__SUPPLIED TEXT__.
+ + + + +

Ronie Martinez

May 09, 2017

The Free And Simple Way To Know Who Visits Your Site

How does IP address to country lookup works?

UPDATE: (May 20, 2017) IPToCC has been submitted to PyPi. You can also find it on Github.

Regional Internet Registry

This Wikipedia article explains everything about the Regional Internet Registry.

TLDR: These are organizations that controls the allocation of IP addresses and decides which will be assigned to which country. These organizations are:

RIR Statistics Exchange Format

Each RIR stores a list of IP addresses they allocate to every country they were in-charge with and these lists are accessible to anyone... for FREE! These are stored on a delimiter-separated values format that follows a standard called RIR Statistics Exhange Format and can be found on these FTP sites:


Building a database

Why build a database? You can read delimiter-separated values directly - SURE! But you cannot use these files efficiently - no filtering, and are bloated with additional information that are not useful to you. Basically, the most important columns are:

  • country code
  • type
  • start
  • value

I used Python csv module to parse these files and SQLAlchemy to store the data on a SQLite database rir_statistics_exchange.db. Filter and store only the entries that have the allocated and assigned status. This is how my model look like:

#!/usr/bin/env python
from sqlalchemy import Column, Integer, String
from sqlalchemy.ext.declarative import declarative_base

Base = declarative_base()

class Record(Base):
    __tablename__ = 'record'

    id = Column(Integer, nullable=False, primary_key=True)
    country_code = Column(String(2), nullable=False)
    type = Column(String, nullable=False)
    start = Column(String, nullable=False)
    value = Column(Integer, nullable=False)

    def __repr__(self):
        return '<Record {} {} {} {} {}>'.format(self.registry, self.country_code, self.type, self.start, self.value)

IPv4 and IPv6 Lookup

If you have read the RIR Statistics Exhange Format carefully, you will see that the value column for IPv4 and IPv6 addresses stands for different values. For IPv4, it is the number of hosts from start value, while for IPv6, it is the CIDR prefix length.

+ + + + +

__WRITTEN INSTRUCTION 1__.
Answer these about the IP-to-country lookup post:
(a) Which Python module does the author use to parse the files, and which library stores the data?
(b) Which entries does the author filter and keep?
(c) For IPv4 addresses, what does the value column stand for?
__WRITTEN INSTRUCTION 2__.
Pick up the IP-to-country lookup post right after its last sentence and keep writing.

__DATA EXTRACT__.
+ + + + +

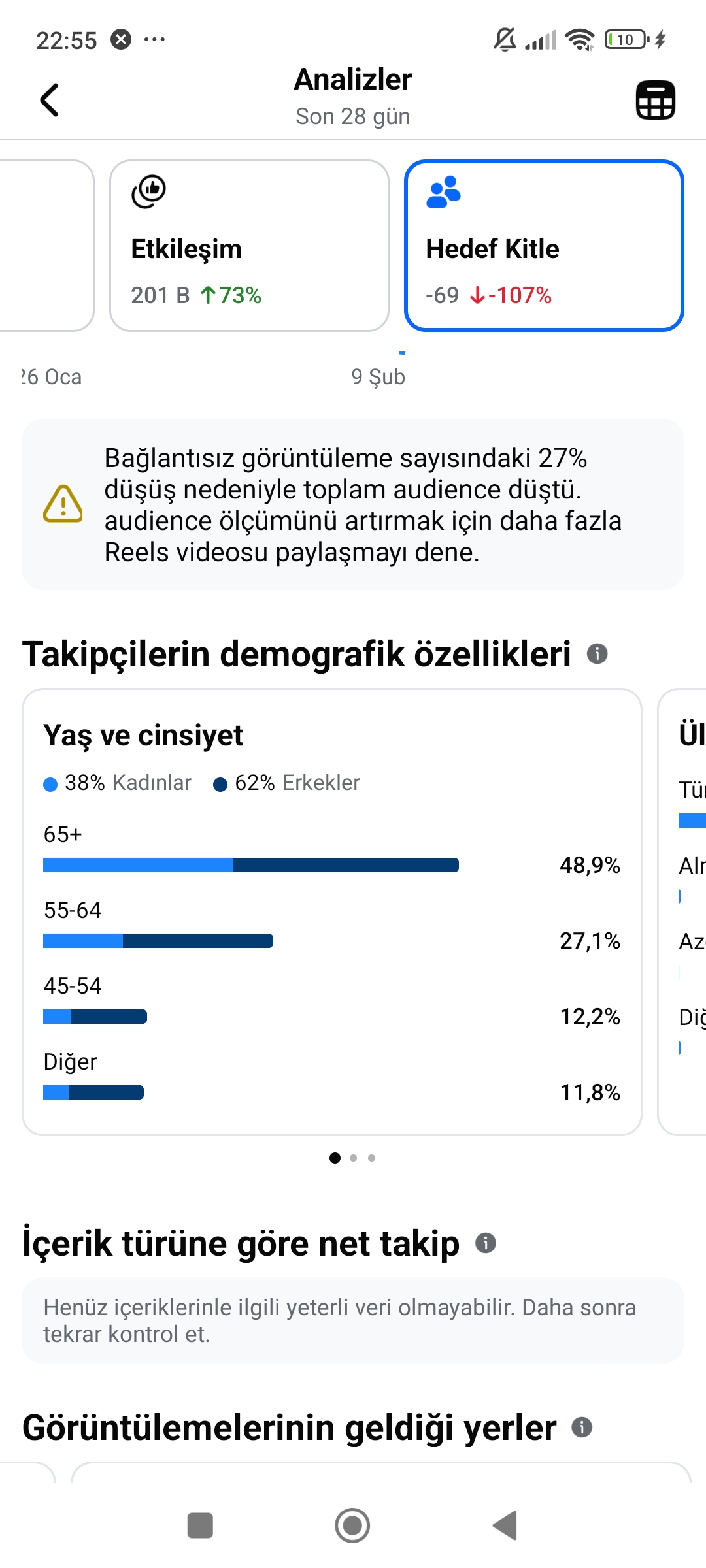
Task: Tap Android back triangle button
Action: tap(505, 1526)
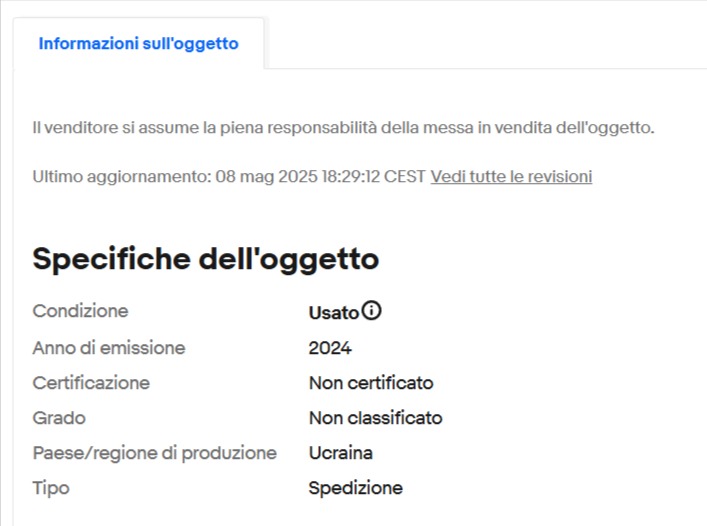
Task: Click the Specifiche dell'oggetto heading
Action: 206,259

+ + + + +

__RIGHT ANSWER 1__.
(a) The csv module parses the files, and SQLAlchemy stores the data in a SQLite database named rir_statistics_exchange.db.
(b) Only the entries that have the allocated and assigned status.
(c) The number of hosts from the start value.

__RIGHT ANSWER 2__.
#!/usr/bin/env python
import ipaddress
import os

from sqlalchemy import create_engine
from sqlalchemy.orm import sessionmaker

from models import Record

dir_path = os.path.dirname(os.path.realpath(__file__))
engine = create_engine("sqlite:///{}".format(os.path.join(dir_path, 'rir_statistics_exchange.db'))) 
Session = sessionmaker(bind=engine)
session = Session()

def get_ipv4_country_code(ip_address):
    for record in session.query(Record).filter_by(type='ipv4'):
        start_address = ipaddress.IPv4Address(record.start)
        if start_address <= ip_address < start_address + record.value:
            return record.country_code
    return None

def get_ipv6_country_code(ip_address):
    for record in session.query(Record).filter_by(type='ipv6'):
        network = ipaddress.IPv6Network('{}/{}'.format(record.start, record.value))
        if ip_address in network:
            return record.country_code
    return None

def get_country_code(ip_address):
    if type(ip_address) is str:
        ip_address = ipaddress.ip_address(ip_address)
    if type(ip_address) is ipaddress.IPv4Address:  # IPv4
        return get_ipv4_country_code(ip_address)
    else:  # IPv6
        return get_ipv6_country_code(ip_address)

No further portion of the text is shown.